■ **Assigned task**: Each entry should appear in the answer exactly as written.

(Dataset Opens)

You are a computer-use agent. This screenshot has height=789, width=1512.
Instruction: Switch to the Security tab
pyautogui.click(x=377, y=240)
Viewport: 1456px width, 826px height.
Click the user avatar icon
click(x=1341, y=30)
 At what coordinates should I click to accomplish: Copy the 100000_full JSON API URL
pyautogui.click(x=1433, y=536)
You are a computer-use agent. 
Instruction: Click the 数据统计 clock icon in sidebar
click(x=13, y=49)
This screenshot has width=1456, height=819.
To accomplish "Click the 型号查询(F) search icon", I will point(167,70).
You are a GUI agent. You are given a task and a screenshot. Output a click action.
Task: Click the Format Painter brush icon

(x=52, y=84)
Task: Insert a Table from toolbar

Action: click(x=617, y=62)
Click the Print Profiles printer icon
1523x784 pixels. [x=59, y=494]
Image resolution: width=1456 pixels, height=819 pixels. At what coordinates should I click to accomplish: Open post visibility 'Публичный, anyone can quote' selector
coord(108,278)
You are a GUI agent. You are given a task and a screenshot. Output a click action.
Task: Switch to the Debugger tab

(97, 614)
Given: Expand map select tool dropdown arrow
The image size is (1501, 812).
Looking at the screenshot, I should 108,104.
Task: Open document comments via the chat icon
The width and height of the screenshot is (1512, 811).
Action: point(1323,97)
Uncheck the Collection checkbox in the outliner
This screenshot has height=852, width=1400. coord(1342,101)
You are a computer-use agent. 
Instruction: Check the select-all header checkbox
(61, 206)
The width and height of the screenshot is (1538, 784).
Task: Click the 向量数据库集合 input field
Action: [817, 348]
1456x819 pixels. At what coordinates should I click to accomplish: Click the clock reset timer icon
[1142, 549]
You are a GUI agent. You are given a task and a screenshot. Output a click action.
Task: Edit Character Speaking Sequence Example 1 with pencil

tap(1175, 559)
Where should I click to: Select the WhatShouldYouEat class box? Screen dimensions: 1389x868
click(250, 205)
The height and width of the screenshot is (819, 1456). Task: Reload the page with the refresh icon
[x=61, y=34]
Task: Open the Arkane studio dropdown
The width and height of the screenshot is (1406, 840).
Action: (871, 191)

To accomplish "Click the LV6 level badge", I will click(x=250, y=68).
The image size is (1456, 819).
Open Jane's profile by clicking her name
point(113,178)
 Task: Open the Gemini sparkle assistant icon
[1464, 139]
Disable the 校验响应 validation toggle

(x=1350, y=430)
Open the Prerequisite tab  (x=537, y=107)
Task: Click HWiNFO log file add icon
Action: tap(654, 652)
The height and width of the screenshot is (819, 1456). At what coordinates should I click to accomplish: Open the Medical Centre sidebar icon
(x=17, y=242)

(Dataset Closes)

■ **Answer to this task**:
You are a computer-use agent. This screenshot has height=789, width=1512.
Instruction: Switch to the Security tab
pyautogui.click(x=377, y=240)
Viewport: 1456px width, 826px height.
Click the user avatar icon
click(x=1341, y=30)
 At what coordinates should I click to accomplish: Copy the 100000_full JSON API URL
pyautogui.click(x=1433, y=536)
You are a computer-use agent. 
Instruction: Click the 数据统计 clock icon in sidebar
click(x=13, y=49)
This screenshot has width=1456, height=819.
To accomplish "Click the 型号查询(F) search icon", I will point(167,70).
You are a GUI agent. You are given a task and a screenshot. Output a click action.
Task: Click the Format Painter brush icon

(x=52, y=84)
Task: Insert a Table from toolbar

Action: click(x=617, y=62)
Click the Print Profiles printer icon
1523x784 pixels. [x=59, y=494]
Image resolution: width=1456 pixels, height=819 pixels. At what coordinates should I click to accomplish: Open post visibility 'Публичный, anyone can quote' selector
coord(108,278)
You are a GUI agent. You are given a task and a screenshot. Output a click action.
Task: Switch to the Debugger tab

(97, 614)
Given: Expand map select tool dropdown arrow
The image size is (1501, 812).
Looking at the screenshot, I should 108,104.
Task: Open document comments via the chat icon
The width and height of the screenshot is (1512, 811).
Action: point(1323,97)
Uncheck the Collection checkbox in the outliner
This screenshot has height=852, width=1400. coord(1342,101)
You are a computer-use agent. 
Instruction: Check the select-all header checkbox
(61, 206)
The width and height of the screenshot is (1538, 784).
Task: Click the 向量数据库集合 input field
Action: [817, 348]
1456x819 pixels. At what coordinates should I click to accomplish: Click the clock reset timer icon
[1142, 549]
You are a GUI agent. You are given a task and a screenshot. Output a click action.
Task: Edit Character Speaking Sequence Example 1 with pencil

tap(1175, 559)
Where should I click to: Select the WhatShouldYouEat class box? Screen dimensions: 1389x868
click(250, 205)
The height and width of the screenshot is (819, 1456). Task: Reload the page with the refresh icon
[x=61, y=34]
Task: Open the Arkane studio dropdown
The width and height of the screenshot is (1406, 840).
Action: (871, 191)

To accomplish "Click the LV6 level badge", I will click(x=250, y=68).
The image size is (1456, 819).
Open Jane's profile by clicking her name
point(113,178)
 Task: Open the Gemini sparkle assistant icon
[1464, 139]
Disable the 校验响应 validation toggle

(x=1350, y=430)
Open the Prerequisite tab  (x=537, y=107)
Task: Click HWiNFO log file add icon
Action: tap(654, 652)
The height and width of the screenshot is (819, 1456). At what coordinates should I click to accomplish: Open the Medical Centre sidebar icon
(x=17, y=242)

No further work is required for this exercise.